Wir können nicht gutheißen, dass die sogenannte “Cooling Off Phase”, also die Möglichkeit sich nach Nichtbestehen der vier STEOP-Prüfungsantritte, mit einem Jahr Pause nochmal zum Studium zu inskribieren und es nochmal zu versuchen, entfällt. Damit verlagert sich die Gewichtung noch intensiver auf einen Mechanismus, welcher bereits in dieser Form eine immense Hürde darstellt und Studieninteressierte aktiv von der Möglichkeit zur höheren Bildung ausschließt. Eine “Studieneingangs- und Orientierungsphase” zum Instrument eines permanenten Ausschlusses zu machen, ist eine Verdrehung der ursprünglichen Intention und wird insbesondere diejenigen Studierenden treffen, die ohnehin mit Nachteil (auf Grund sozialer Klasse oder Migrationshintergrund) ins Studium einsteigen.

Die Verbannung von Studieninteressierten von einem Studium durch Nichtbestehen der STEOP sowie die Blockade von 10 Jahren für Studierende, die innerhalb der ersten zwei Jahren keine 24 ECTS sammeln konnten, ist nicht zu rechtfertigen und nicht zu dulden, mal ganz abgesehen von der drakonisch-absurden Unverhältnismäßigkeit. Es steht gänzlich im Gegensatz zum Anspruch auf einen freien Bildungszugang und Chancen für alle, denn nicht jede*r hat die gleichen Voraussetzungen. Das wissen wir Studierende, die diese Stellungnahme schreiben, das wissen die Mitarbeiter*innen der österreichischen Universitäten und das wissen die Gesetzgeber*innen, die diese Novelle zu verantworten haben.

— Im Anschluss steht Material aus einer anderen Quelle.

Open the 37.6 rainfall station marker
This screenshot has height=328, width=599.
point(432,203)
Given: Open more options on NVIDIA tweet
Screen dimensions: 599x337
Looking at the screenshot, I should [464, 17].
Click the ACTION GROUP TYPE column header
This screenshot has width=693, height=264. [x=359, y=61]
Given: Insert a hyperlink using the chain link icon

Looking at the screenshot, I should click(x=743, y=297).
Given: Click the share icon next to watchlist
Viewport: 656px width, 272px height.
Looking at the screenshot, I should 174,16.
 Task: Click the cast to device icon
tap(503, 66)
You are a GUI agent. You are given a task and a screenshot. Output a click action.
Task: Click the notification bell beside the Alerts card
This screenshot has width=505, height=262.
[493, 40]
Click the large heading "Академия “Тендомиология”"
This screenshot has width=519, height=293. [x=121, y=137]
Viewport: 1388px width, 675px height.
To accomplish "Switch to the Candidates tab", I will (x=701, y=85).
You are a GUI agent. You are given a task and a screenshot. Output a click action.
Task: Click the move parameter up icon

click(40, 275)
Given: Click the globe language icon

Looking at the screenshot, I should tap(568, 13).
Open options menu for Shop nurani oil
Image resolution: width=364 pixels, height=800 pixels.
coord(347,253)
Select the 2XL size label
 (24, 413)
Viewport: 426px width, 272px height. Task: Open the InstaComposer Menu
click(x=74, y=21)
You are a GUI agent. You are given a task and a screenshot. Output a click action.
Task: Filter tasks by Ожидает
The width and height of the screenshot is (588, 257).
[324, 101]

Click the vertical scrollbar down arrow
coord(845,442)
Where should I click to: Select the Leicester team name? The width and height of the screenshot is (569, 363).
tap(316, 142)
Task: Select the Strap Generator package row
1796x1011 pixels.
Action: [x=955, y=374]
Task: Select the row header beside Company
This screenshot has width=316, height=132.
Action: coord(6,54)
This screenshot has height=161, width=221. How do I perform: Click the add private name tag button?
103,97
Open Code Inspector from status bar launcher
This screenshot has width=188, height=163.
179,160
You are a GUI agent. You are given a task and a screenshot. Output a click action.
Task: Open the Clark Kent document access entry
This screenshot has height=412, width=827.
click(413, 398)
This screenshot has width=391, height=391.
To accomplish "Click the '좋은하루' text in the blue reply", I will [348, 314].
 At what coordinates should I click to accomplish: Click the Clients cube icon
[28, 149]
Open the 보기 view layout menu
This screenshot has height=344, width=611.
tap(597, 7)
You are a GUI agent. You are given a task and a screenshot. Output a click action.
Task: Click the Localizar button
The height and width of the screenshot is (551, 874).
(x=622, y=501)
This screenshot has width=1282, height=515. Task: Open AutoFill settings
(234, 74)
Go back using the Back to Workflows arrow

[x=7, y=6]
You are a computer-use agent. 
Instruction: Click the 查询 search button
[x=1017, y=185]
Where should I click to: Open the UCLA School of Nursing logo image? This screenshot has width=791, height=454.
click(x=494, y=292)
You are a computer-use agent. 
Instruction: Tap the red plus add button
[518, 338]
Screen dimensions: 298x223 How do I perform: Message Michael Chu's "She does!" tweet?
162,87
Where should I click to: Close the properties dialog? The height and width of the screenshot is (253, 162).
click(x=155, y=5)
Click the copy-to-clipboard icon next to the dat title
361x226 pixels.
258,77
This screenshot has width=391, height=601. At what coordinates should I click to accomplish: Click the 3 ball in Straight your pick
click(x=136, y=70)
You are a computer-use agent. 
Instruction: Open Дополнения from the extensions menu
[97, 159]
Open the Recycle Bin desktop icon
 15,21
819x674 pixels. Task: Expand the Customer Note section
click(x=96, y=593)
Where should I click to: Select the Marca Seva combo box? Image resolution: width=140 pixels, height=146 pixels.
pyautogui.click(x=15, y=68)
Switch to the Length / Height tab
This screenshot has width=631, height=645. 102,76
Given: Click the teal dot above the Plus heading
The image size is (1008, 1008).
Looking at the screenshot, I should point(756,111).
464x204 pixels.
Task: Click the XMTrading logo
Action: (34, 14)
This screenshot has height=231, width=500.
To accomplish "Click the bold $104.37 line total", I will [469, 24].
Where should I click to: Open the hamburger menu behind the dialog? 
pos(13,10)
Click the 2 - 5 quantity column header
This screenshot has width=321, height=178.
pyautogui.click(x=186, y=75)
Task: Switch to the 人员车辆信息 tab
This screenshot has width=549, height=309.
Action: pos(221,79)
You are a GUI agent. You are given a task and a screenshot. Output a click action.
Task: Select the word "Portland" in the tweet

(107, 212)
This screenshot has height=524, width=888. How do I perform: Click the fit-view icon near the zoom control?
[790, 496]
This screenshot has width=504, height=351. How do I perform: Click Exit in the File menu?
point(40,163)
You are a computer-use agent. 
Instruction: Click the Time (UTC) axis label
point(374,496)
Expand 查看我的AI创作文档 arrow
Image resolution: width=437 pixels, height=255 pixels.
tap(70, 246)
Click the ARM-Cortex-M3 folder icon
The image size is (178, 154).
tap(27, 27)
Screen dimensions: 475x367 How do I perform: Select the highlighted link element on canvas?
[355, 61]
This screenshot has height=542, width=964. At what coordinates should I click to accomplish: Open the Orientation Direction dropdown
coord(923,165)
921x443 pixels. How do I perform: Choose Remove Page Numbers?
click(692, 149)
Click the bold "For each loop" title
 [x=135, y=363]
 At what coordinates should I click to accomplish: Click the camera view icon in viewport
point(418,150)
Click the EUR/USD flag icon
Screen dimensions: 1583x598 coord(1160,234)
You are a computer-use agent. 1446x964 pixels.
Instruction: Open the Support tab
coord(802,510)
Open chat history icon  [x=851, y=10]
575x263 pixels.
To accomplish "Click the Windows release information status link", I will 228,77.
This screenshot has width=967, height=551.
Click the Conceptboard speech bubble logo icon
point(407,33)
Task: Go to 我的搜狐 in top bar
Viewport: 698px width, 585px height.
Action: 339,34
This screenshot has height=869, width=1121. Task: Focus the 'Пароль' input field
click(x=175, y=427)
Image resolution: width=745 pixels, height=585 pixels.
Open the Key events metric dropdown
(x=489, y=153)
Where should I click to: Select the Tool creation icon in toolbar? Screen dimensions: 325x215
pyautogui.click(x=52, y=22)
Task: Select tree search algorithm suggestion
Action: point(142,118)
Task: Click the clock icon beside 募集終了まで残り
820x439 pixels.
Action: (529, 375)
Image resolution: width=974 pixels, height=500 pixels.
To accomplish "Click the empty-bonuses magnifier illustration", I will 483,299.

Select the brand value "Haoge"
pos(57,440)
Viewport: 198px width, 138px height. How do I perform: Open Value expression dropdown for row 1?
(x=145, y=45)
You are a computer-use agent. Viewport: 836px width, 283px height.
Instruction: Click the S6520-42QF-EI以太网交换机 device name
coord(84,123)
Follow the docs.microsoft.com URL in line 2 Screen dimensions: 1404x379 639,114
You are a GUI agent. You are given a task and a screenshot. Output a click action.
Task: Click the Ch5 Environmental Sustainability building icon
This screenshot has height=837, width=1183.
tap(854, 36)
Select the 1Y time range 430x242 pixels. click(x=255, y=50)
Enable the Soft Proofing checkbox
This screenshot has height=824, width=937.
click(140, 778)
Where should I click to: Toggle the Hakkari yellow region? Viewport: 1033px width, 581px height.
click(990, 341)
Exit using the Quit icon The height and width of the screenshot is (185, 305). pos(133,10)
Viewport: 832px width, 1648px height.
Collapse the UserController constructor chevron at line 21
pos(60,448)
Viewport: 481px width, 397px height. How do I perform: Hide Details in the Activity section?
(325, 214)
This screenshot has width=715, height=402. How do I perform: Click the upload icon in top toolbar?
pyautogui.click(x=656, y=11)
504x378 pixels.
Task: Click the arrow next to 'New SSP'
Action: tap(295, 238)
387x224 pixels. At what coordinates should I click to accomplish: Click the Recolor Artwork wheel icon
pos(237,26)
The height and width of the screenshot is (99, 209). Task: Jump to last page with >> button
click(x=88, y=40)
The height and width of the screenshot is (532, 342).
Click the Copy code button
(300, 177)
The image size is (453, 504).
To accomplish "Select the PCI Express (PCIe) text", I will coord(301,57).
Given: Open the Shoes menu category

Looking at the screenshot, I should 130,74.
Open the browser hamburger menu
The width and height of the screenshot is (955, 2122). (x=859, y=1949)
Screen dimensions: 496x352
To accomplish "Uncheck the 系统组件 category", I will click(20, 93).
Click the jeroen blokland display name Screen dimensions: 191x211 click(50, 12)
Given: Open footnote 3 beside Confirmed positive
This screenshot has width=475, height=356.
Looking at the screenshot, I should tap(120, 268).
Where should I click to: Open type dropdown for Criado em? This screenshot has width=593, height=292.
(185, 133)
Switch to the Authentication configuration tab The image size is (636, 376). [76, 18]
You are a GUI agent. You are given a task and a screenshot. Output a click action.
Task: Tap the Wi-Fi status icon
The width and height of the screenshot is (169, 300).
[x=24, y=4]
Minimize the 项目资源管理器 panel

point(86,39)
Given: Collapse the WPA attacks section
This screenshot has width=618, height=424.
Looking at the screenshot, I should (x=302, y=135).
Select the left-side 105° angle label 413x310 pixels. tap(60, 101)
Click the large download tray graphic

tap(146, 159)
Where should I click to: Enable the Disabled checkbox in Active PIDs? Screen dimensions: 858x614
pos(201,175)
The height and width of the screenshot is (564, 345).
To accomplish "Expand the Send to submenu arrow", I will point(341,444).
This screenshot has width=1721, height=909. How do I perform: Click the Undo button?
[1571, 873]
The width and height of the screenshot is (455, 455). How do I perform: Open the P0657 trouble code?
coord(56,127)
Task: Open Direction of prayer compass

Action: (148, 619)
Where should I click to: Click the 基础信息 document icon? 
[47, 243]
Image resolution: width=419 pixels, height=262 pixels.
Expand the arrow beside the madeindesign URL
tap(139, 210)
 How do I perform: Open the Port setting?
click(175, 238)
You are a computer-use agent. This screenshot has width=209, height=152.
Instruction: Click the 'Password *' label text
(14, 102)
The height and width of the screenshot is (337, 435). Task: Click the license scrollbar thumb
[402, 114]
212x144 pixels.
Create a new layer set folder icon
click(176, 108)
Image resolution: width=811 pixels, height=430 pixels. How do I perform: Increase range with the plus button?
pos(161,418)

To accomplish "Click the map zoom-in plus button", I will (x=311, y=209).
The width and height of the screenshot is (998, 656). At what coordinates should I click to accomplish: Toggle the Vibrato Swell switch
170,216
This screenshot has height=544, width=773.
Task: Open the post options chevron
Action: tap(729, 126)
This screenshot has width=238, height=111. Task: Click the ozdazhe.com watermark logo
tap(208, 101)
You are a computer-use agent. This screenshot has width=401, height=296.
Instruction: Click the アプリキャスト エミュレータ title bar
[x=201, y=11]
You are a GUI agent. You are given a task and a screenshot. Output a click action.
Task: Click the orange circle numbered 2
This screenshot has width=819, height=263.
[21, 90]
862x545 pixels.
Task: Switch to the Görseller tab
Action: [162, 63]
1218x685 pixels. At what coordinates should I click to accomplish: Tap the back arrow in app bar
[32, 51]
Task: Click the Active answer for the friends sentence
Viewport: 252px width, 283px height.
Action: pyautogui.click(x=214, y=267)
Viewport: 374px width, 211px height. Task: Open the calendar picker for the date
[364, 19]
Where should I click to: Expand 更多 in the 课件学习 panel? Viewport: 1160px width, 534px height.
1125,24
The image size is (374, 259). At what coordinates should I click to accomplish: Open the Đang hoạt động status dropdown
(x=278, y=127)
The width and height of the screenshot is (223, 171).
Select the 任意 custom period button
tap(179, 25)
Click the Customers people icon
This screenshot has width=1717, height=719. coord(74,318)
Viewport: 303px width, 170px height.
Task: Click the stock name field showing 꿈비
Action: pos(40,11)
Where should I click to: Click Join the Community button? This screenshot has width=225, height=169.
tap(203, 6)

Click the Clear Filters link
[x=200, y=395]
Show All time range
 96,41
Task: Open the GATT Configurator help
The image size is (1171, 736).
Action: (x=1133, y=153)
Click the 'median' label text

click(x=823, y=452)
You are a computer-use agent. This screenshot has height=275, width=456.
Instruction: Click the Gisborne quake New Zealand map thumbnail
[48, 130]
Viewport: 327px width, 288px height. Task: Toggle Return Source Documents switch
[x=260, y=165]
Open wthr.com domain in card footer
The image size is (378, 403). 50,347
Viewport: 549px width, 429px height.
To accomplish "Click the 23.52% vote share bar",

Das Ziel, der mit der Novelle einhergehenden Verschärfungen sind nicht die vermeintlichen Menschen, die jahrelang am Studierendenstatus klammern, wenngleich dieses Motiv unweigerlich an die Diffamierung „fauler Arbeitsloser“ erinnert. Wohl eher sind Arbeiter*innenkinder, Studierende mit Deutsch als Fremdsprache, Alleinerziehende und Menschen mit Benachteiligungen wie Depressionen, Legasthenie, Prüfungsangst, usw. die Leidtragenden. Sprich: Die absehbare Veränderung wird sein, ein Studium als Leistungsprinzip, statt Raum für Entfaltung zu etablieren. Gerade mit Blick auf die zunehmende Segregationen, Vereinzelung und schwindendes demokratisches Bewusstsein innerhalb der Gesellschaft, muss vor allem die Hochschule Inklusionen schaffen, wo Ausgrenzung herrscht.